Never forgotten.

Stewart HuntFeatured, From Stewart

I’ll never forget, standing in the massive car park of a church in the US, just two days before Christmas 2002. I’d just been asked a simple question and was now weighing up how transparent I should be. The words were ricocheting around my mind, “I hear you’re not in the position to buy any Christmas presents for your children this year – is that true?”

As visions of our four little ones filled my head – along with a strange shame of being unable to fulfil a fundamental obligation – I felt the awkwardness of tears surging forward.

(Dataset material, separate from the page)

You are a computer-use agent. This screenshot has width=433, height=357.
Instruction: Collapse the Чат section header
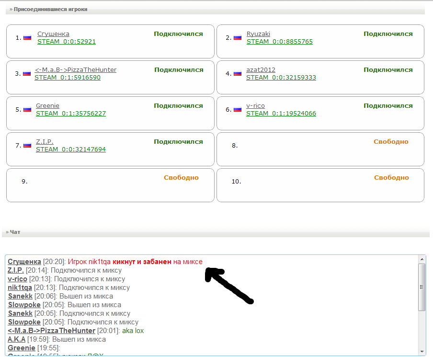[15, 232]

In an attempt to beat them over the line, I quickly confirmed his suspicion. The tears came anyway, content with second place.

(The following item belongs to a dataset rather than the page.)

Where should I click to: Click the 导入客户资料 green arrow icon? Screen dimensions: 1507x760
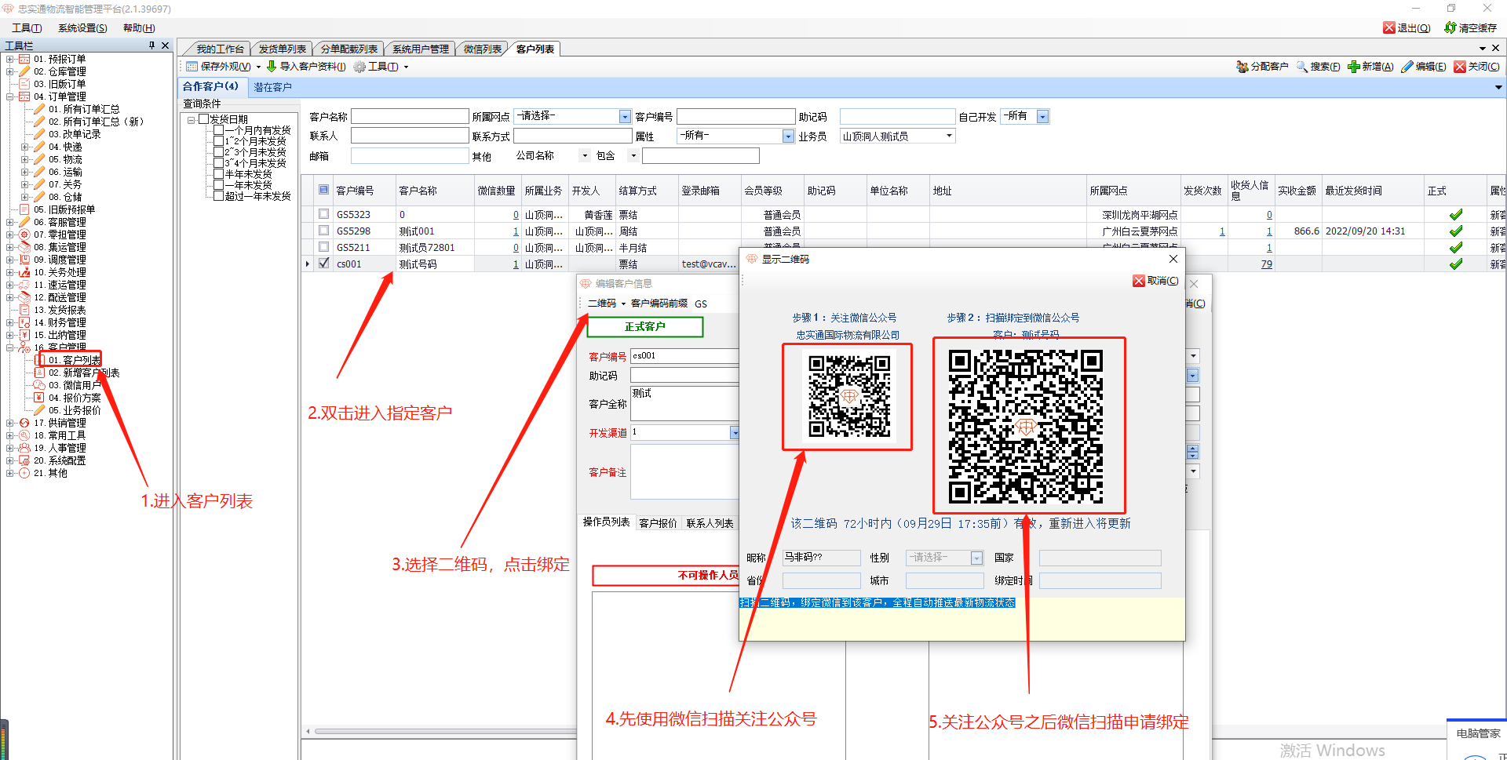pyautogui.click(x=272, y=67)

It was a simple enquiry, followed up by an act of unusual kindness. The response from our American friends was; overwhelming, humbling, never to be forgotten.

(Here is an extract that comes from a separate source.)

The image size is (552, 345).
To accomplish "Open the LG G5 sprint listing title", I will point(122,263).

So imagine being a refugee. Selling all you have and leaving behind what can’t be sold. Using your scant savings to secure “safe” passage for you and your family to a new life. Scrambling out of that wretched boat in panic and disbelief. Struggling to the shore into the arms of a stranger; who wraps you in a towel, places a bottle of water into your child’s hand, offers you a coat, a place to rest overnight and a sleeping bag which at that point represents the closest thing to a home that you have.

Throughout history, there are moments of kindness that will never be forgotten. The anointing of Jesus at Bethany was one of them. Matthew 26:13 says, “Truly I tell you, wherever this gospel is preached throughout the world, what she has done will also be told, in memory of her.”